Let’s say you are a developer, doing an infill project in an area of considerable transit and walking potential. What possible reason to include parking as part of the project? It reduces the total amount of floor area that can be leased/rented out. It can also be very expensive to build, if the parking is in a garage.
So I put this question to a developer of a major infill project — and I was stunned by his answer. I had assumed the reasons had to do with the local zoning rules, and the difficulty in getting a variance. Or perhaps he felt parking was needed to make the project marketable.
In fact, he totally agreed that the parking was expensive and unnecessary. The building was in a desirable location, and did not require offstreet parking. And yes, there were zoning requirements, but a variance would have been possible.
Nope, the reason had to do with the bank.
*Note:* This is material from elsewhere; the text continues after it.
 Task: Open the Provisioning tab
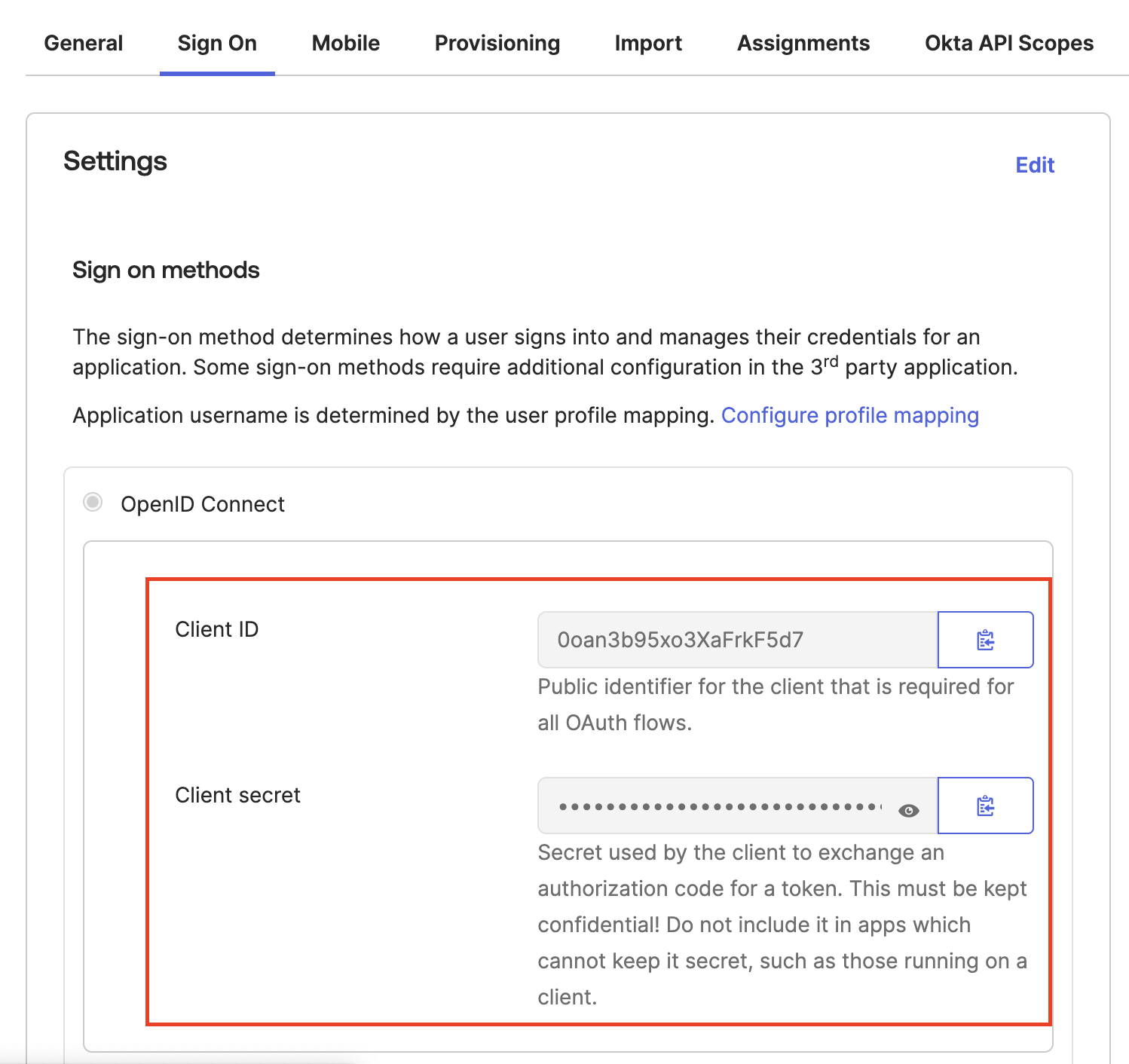click(497, 44)
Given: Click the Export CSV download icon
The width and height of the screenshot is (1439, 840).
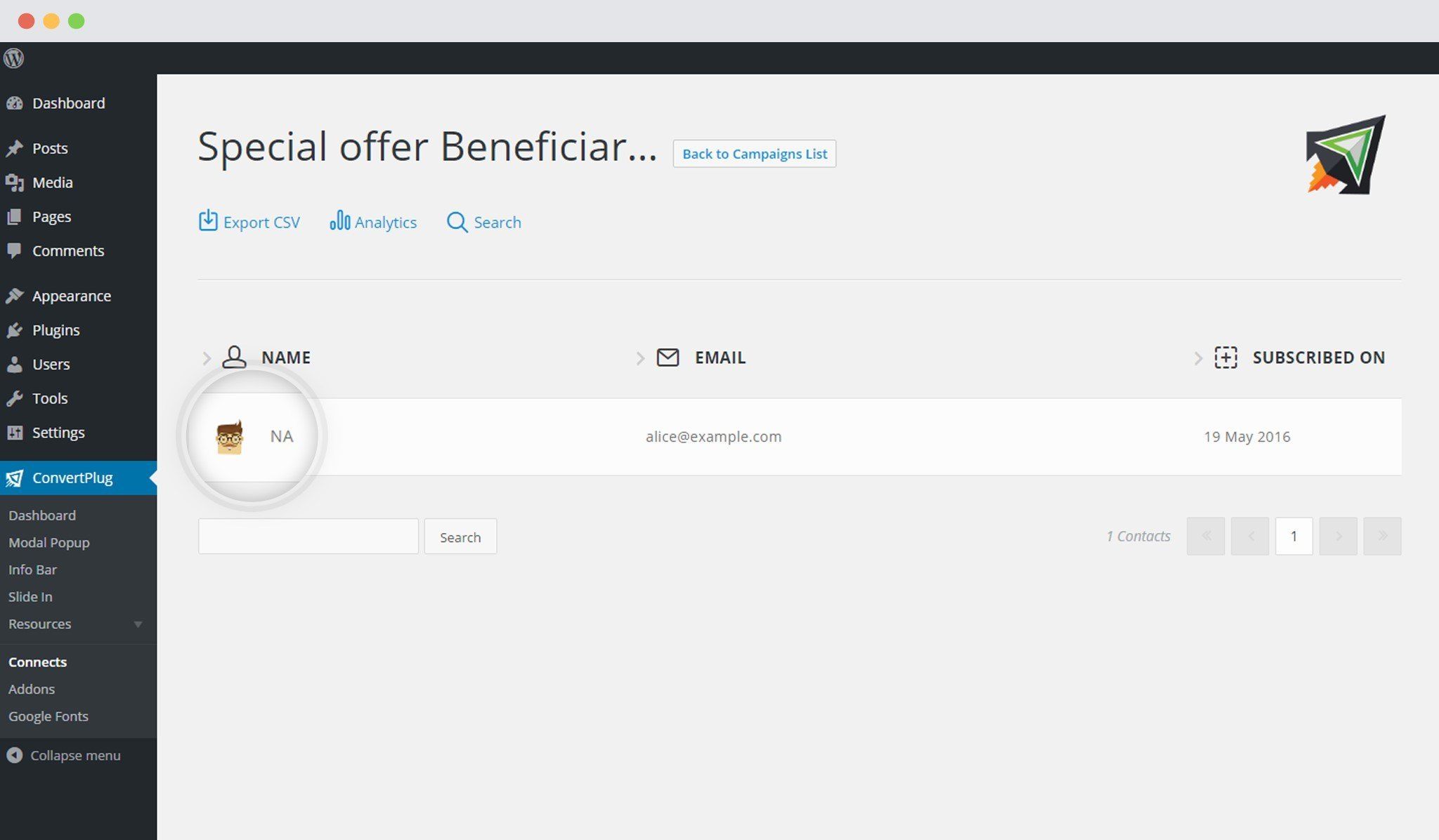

The people doing the financing had a standard calculation for the minimum amount of parking. Without parking, their view is that projects are not economical, and did not want to risk a default on the construction loan.
Now, this could have been a unique situation with just one particular bank. But researching other infill projects, there does seem to be a trend. For example, here was one creative solution to the problem:
Tenants who wanted a space on-site paid a premium for it—usually between $150 and $250 a month. The price varied to ensure that some on-site parking spaces were available when one of the building’s luxury units became vacant). The parking spaces in the structure blocks away, meanwhile, were leased primarily to nonresidents—office workers and other downtown commuters. The primary purpose of that parking structure was to secure a construction loan.
So to all you activists working to minimize parking requirements in the General Plan for your downtown area — you are probably wasting your time. It is the banks you need to worry about, not the local zoning.